▶ _EXERCISE DESCRIPTION_
The records below need to be copied in full. Match them exactly.

▶ _DATASET RECORDS_
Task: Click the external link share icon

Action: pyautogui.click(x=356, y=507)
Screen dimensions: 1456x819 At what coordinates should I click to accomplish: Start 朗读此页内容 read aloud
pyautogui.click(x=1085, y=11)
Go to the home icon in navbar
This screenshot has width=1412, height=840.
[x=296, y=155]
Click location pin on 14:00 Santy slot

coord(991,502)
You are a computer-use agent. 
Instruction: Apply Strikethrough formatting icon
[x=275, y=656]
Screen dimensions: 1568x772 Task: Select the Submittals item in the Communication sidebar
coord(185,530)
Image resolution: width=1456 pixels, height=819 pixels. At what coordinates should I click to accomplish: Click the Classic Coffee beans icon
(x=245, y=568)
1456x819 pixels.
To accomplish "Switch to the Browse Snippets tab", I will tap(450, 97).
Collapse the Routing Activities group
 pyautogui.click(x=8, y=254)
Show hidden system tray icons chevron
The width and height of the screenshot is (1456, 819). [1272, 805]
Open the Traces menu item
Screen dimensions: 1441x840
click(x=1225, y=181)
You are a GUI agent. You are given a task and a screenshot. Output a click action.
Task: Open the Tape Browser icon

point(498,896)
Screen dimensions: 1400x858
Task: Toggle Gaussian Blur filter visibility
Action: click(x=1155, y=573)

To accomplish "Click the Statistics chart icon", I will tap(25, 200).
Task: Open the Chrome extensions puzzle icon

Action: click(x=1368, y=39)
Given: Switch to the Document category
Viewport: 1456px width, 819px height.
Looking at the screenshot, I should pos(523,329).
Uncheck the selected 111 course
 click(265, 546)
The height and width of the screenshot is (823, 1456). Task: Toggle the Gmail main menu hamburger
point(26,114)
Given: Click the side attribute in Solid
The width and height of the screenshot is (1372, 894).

▶ _TASK RESPONSE_
Task: Click the external link share icon

Action: pyautogui.click(x=356, y=507)
Screen dimensions: 1456x819 At what coordinates should I click to accomplish: Start 朗读此页内容 read aloud
pyautogui.click(x=1085, y=11)
Go to the home icon in navbar
This screenshot has width=1412, height=840.
[x=296, y=155]
Click location pin on 14:00 Santy slot

coord(991,502)
You are a computer-use agent. 
Instruction: Apply Strikethrough formatting icon
[x=275, y=656]
Screen dimensions: 1568x772 Task: Select the Submittals item in the Communication sidebar
coord(185,530)
Image resolution: width=1456 pixels, height=819 pixels. At what coordinates should I click to accomplish: Click the Classic Coffee beans icon
(x=245, y=568)
1456x819 pixels.
To accomplish "Switch to the Browse Snippets tab", I will tap(450, 97).
Collapse the Routing Activities group
 pyautogui.click(x=8, y=254)
Show hidden system tray icons chevron
The width and height of the screenshot is (1456, 819). [1272, 805]
Open the Traces menu item
Screen dimensions: 1441x840
click(x=1225, y=181)
You are a GUI agent. You are given a task and a screenshot. Output a click action.
Task: Open the Tape Browser icon

point(498,896)
Screen dimensions: 1400x858
Task: Toggle Gaussian Blur filter visibility
Action: click(x=1155, y=573)

To accomplish "Click the Statistics chart icon", I will tap(25, 200).
Task: Open the Chrome extensions puzzle icon

Action: click(x=1368, y=39)
Given: Switch to the Document category
Viewport: 1456px width, 819px height.
Looking at the screenshot, I should pos(523,329).
Uncheck the selected 111 course
 click(265, 546)
The height and width of the screenshot is (823, 1456). Task: Toggle the Gmail main menu hamburger
point(26,114)
Given: Click the side attribute in Solid
The width and height of the screenshot is (1372, 894).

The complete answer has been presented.